A indignação não se fez esperar: entidades como o Fórum Permanente das Entidades do Movimento Negro de Mato Grosso do Sul e o Sindicato Nacional dos Servidores Federais da Educação Básica, Profissional e Tecnológica (Sinasefe-MS) emitiram notas de repúdio veemente. Argumentam que a posse de um indivíduo com tal histórico é incompatível com os princípios da dignidade humana e da moralidade administrativa que devem reger uma instituição de ensino pública, comprometendo a confiança e os valores que deveriam ser ensinados e defendidos.
Contexto Rápido
- O caso de Madalena Gordiano, resgatada em 2020 após 38 anos de trabalho análogo à escravidão, tornou-se um símbolo nacional da luta contra a servidão moderna no ambiente doméstico, destacando a vulnerabilidade de mulheres, especialmente negras, a essa forma de exploração.
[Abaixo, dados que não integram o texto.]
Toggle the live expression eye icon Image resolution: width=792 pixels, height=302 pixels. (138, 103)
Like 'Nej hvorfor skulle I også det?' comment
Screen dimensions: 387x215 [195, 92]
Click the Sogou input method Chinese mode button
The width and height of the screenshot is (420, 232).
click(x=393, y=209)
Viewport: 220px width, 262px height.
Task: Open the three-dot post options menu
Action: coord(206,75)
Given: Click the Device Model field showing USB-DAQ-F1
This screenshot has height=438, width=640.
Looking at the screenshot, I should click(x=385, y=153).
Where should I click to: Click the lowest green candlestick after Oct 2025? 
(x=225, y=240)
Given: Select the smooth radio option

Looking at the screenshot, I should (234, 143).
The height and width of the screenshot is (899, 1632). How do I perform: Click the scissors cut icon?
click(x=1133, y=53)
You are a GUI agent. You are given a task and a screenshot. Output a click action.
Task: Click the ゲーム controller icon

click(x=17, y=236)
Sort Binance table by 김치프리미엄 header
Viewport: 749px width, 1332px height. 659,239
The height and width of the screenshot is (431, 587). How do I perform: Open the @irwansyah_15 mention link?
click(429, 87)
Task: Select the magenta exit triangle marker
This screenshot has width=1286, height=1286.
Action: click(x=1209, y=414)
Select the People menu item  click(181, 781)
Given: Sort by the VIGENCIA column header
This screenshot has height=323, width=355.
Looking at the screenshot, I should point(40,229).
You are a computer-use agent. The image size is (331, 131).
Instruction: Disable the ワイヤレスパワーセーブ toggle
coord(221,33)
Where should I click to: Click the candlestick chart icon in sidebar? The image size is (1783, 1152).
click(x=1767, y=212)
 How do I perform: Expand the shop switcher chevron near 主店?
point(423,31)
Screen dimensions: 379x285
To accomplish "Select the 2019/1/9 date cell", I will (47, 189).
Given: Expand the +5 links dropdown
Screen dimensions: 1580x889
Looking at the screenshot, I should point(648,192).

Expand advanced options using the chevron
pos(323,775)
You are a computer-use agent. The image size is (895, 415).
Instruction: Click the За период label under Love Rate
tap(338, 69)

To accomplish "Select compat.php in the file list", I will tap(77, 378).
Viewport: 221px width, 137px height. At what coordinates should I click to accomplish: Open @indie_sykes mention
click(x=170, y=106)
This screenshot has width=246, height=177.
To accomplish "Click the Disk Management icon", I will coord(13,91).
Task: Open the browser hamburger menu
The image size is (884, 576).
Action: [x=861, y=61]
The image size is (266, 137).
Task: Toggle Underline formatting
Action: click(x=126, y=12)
- O Brasil, signatário de diversos tratados internacionais contra a escravidão e o racismo, mantém a “Lista Suja” do Trabalho Escravo, uma ferramenta crucial para identificar e penalizar empregadores que recorrem a essa prática. Casos como o de Rigueira são monitorados de perto por órgãos como o Ministério Público Federal (MPF), que reforça a gravidade desses crimes contra a humanidade.
- A discussão regional no Mato Grosso do Sul transcende o caso individual, tornando-se um termômetro da prioridade que as instituições públicas locais dão aos direitos humanos e à ética. A nomeação, ou não, terá um impacto direto na percepção da sociedade sul-mato-grossense sobre o compromisso de suas próprias entidades com a justiça social e a integridade.